**WORK TASK:** For every line in the records that has the word "agent", make a copy.

**SOURCE DATA:**
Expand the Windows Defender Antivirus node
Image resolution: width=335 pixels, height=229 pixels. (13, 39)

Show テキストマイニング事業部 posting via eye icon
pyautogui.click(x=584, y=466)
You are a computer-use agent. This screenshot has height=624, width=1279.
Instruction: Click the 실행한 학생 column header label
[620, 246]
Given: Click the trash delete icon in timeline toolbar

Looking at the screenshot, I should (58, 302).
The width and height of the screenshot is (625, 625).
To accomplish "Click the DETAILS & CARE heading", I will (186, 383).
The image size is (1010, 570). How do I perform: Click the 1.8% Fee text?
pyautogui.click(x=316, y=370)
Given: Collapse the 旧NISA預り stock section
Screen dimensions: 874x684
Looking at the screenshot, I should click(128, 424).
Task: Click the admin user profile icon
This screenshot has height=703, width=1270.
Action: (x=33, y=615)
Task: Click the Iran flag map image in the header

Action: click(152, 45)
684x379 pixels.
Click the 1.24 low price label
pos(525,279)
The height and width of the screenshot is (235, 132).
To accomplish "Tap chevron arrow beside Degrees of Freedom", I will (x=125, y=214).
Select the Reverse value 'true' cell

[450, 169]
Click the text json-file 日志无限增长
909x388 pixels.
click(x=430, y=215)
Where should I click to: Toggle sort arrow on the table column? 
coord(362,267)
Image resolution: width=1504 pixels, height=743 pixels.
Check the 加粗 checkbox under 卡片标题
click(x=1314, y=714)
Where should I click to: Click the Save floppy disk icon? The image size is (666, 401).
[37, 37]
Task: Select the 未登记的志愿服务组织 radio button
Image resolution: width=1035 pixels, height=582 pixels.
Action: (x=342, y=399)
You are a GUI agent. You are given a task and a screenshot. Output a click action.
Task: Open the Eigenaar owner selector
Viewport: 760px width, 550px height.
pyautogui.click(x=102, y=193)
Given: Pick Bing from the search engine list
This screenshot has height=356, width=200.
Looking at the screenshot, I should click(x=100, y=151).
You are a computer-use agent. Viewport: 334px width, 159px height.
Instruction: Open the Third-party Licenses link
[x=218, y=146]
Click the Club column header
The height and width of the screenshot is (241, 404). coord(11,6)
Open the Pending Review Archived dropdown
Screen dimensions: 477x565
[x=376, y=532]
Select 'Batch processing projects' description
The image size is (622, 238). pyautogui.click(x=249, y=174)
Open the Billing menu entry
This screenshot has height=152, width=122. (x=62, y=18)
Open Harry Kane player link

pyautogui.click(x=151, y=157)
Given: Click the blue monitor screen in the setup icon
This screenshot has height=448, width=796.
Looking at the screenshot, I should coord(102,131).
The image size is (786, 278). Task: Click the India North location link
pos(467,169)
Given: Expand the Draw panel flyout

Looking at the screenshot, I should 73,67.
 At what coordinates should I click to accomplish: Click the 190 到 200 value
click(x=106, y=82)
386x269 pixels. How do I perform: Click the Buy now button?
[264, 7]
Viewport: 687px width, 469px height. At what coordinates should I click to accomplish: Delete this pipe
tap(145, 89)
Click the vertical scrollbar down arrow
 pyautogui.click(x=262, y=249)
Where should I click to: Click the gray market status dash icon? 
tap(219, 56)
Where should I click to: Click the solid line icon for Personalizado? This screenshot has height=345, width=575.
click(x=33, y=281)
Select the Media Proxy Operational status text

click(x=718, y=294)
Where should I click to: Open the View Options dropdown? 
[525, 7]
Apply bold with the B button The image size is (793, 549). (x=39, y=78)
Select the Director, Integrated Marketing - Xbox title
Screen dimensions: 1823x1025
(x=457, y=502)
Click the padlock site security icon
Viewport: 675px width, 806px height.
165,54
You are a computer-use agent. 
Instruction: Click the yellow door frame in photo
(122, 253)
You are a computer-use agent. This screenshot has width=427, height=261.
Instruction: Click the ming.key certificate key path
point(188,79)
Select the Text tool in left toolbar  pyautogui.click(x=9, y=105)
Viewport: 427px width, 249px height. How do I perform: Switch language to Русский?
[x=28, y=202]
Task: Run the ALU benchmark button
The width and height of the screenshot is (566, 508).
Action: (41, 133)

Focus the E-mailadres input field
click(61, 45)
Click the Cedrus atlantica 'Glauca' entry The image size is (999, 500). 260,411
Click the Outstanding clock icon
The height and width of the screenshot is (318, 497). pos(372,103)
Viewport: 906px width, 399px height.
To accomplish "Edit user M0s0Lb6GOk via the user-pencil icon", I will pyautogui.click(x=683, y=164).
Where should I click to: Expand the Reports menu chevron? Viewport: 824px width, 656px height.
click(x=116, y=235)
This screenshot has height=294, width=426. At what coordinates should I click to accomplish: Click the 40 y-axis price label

**YOUR SOLUTION:**
You are a computer-use agent. This screenshot has height=624, width=1279.
You are a GUI agent. You are given a task and a screenshot. Output a click action.
You are a computer-use agent. Viewport: 334px width, 159px height.
You are a computer-use agent. 
You are a computer-use agent. This screenshot has width=427, height=261.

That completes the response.